Today I went to meet Jack for a walk. He lives in Anacortes. I live in Freeland so we met in the middle at Joseph Whidbey State Park. It was a good thing we decided to meet there for a beach walk. The tide was high, but there were still plenty of places to walk. Woodland trails and a trail just off the shore are mostly accessible for those in wheeled scooters or trail savvy wheelchairs.
For the more agile, a beach walk offered a chance to pull off ones shoes and feel the sand between ones toes, if one had a mind to do such a thing in late November. We walked north with the sun on our backs passing industrious youth building castles and digging moats. We walked until we came upon a sign marking the edge of the Navy property. Then, turning inland toward a cattail marsh, we watched a Northern Harrier glide a few feet off the ground, hunting. It wheeled showing its white rump and tipped and whirled and spun around to circle back. Then another raptor sped by at head height and caught our attention. Was that a Merlin? Neither of us had brought binoculars. What were we thinking?

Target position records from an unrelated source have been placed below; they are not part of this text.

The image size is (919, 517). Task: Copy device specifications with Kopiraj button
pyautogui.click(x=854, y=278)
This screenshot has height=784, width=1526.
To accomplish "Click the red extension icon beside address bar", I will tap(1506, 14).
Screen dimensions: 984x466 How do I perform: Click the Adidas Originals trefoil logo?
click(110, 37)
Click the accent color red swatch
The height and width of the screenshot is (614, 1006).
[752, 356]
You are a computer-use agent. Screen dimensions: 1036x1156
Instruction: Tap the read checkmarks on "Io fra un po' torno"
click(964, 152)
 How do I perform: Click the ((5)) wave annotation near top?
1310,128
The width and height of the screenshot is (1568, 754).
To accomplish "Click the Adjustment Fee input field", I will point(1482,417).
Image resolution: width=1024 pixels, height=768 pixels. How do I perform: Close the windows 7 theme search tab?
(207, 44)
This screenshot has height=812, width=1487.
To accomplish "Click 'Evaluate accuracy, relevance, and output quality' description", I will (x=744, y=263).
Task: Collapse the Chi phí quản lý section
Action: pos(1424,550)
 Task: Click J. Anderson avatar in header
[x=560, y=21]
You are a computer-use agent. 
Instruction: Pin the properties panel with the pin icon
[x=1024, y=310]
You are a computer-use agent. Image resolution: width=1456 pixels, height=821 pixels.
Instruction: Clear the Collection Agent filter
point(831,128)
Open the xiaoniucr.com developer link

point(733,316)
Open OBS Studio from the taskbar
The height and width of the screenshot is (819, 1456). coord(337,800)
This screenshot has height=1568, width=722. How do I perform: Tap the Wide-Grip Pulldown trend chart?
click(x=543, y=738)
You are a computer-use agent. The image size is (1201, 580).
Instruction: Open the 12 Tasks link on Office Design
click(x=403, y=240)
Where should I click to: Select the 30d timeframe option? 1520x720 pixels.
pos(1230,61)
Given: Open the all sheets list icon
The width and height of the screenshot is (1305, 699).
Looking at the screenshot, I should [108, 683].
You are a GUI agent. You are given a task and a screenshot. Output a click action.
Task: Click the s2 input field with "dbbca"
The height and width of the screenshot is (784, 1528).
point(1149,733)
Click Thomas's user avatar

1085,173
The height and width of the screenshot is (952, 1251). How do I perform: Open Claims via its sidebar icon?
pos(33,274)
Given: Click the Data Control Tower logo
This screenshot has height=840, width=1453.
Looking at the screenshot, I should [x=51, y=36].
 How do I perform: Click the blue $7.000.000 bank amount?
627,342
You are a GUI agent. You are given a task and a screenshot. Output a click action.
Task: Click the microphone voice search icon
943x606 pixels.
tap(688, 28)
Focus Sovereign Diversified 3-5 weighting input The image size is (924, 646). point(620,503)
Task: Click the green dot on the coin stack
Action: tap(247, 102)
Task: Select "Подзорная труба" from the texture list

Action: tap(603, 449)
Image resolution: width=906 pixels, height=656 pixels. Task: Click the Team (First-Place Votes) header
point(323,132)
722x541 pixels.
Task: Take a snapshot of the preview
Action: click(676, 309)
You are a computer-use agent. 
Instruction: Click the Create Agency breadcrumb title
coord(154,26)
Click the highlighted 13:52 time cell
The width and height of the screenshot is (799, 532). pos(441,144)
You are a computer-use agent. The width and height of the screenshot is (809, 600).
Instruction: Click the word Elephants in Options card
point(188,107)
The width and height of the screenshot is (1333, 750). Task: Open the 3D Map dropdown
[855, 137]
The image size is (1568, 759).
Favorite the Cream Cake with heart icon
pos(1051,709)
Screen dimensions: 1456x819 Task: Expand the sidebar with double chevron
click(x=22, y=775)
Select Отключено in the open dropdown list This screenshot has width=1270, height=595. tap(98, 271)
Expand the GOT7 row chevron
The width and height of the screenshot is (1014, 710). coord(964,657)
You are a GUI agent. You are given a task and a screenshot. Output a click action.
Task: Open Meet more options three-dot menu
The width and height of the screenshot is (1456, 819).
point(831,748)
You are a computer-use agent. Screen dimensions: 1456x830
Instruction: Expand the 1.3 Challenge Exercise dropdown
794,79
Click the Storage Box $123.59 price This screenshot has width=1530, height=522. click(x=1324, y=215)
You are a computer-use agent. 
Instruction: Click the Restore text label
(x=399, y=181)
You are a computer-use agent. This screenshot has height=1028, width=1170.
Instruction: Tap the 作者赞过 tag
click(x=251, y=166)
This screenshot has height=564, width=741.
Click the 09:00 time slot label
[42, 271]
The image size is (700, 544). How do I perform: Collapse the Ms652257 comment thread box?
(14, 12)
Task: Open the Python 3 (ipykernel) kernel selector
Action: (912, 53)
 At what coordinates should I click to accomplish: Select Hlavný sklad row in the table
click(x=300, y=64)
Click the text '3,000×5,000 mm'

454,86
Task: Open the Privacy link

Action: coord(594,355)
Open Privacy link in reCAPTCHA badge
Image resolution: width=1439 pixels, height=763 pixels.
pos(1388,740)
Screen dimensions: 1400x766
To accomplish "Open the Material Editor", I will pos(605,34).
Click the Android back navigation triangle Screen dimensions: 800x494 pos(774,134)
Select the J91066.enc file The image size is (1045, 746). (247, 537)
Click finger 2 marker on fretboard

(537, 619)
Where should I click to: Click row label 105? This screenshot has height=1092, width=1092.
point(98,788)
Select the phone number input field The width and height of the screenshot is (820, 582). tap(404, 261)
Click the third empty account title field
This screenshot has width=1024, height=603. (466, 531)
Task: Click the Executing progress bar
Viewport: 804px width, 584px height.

It was a good day to catch up with a friend and walk a few miles. We climbed the bluff and took the trails through the woods. Blue sky shone through bare branches full of busy little Chickadees, Kinglets and Pine Siskins. Sparrows sang sweetly from blackberry boughs. A woman collected downed branches for holiday swags. A mother walked with her young daughter. A couple walked with their dog. We all need to get outside on lovely days in the winter to get our vitamin D, fresh air, exercise, to stay healthy and sane. Jack and I had both been under stress these last few months. It's been a really tough year for many. But on our walk, we didn’t dwell on that. This was a day to shed the strain, stretch our legs and our lungs and enjoy good company. As the sun sank below the clouds and the golden glow lit up the landscape, we both pulled out our cameras and tried to capture the moment.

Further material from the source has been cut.